Chicago Photo Tribute #8: Little Details off Michigan Avenue

Previously on Midlife Crisis Crossover, as begun last April:

[This coming] weekend is the fourth annual Chicago Comic & Entertainment Expo (that “C2E2″ thing I won’t shut up about) at Chicago’s McCormick Place convention center, which my wife and I will be attending for our third time. As a tribute to this fascinating city, and an intro to C2E2 newcomers to provide ideas of what else Chicago has to offer while they’re in town, a few of this week’s posts will be dedicated to out experiences in the Windy City when we’re not gleefully clustered indoors with thousands of other comics and sci-fi fans.

As luck would have it, my wife and I will be heading northwest once again in two weeks for this year’s Wizard World Chicago.
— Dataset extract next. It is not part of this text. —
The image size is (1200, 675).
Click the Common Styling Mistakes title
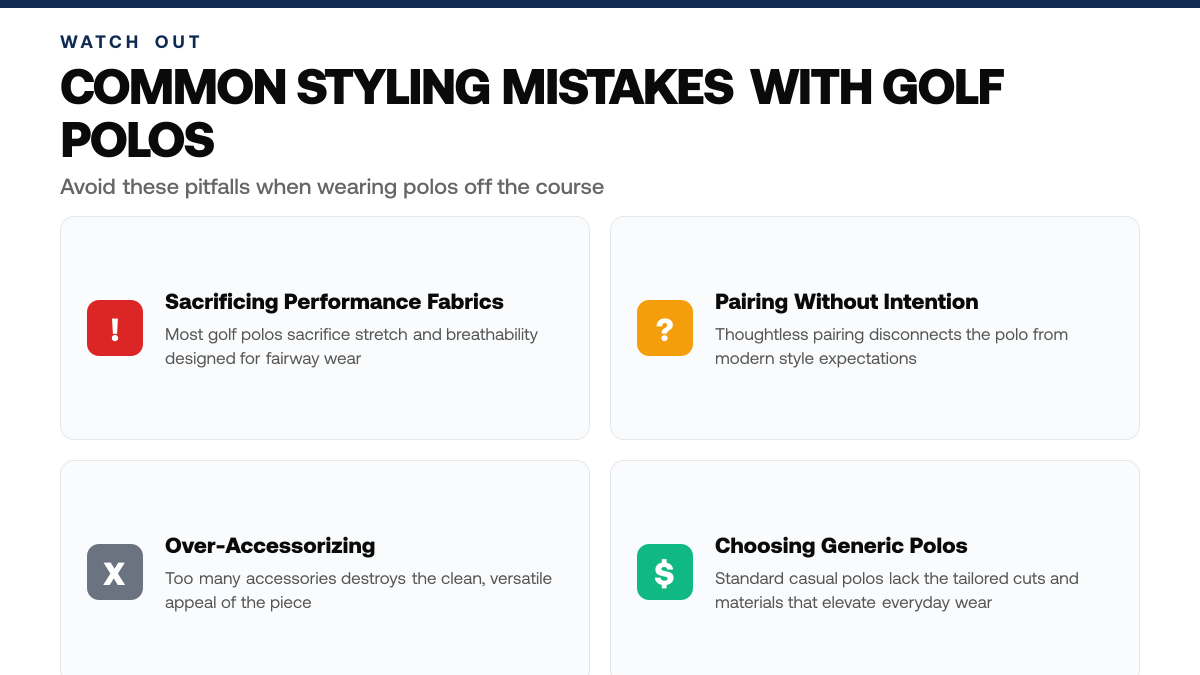532,114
What began last spring as a short-term miniseries, and then became slightly irrelevant as the event passed, is suddenly relevant once more. Call it the circle of geek-convention life.

With some of our past Chicago experiences, we’ve taken a time-out away from the cons for local sightseeing as a husband/wife quality-time thing. Today’s feature presentation is that shiny attractor of affluent tourists, the Magnificent Mile, the long line of upscale clothing stores and skyscraper-shaped malls dotting both sides of Michigan Avenue northward from Wacker Avenue.

Magnificent Mile sign, Chicago

We’ve strolled the Mile a couple of times, but we never buy anything. Any MCC readers with impeccable fashion tastes have surely discerned from our past photos that our clothing budget is far more modest than our convention budget. We have our priorities.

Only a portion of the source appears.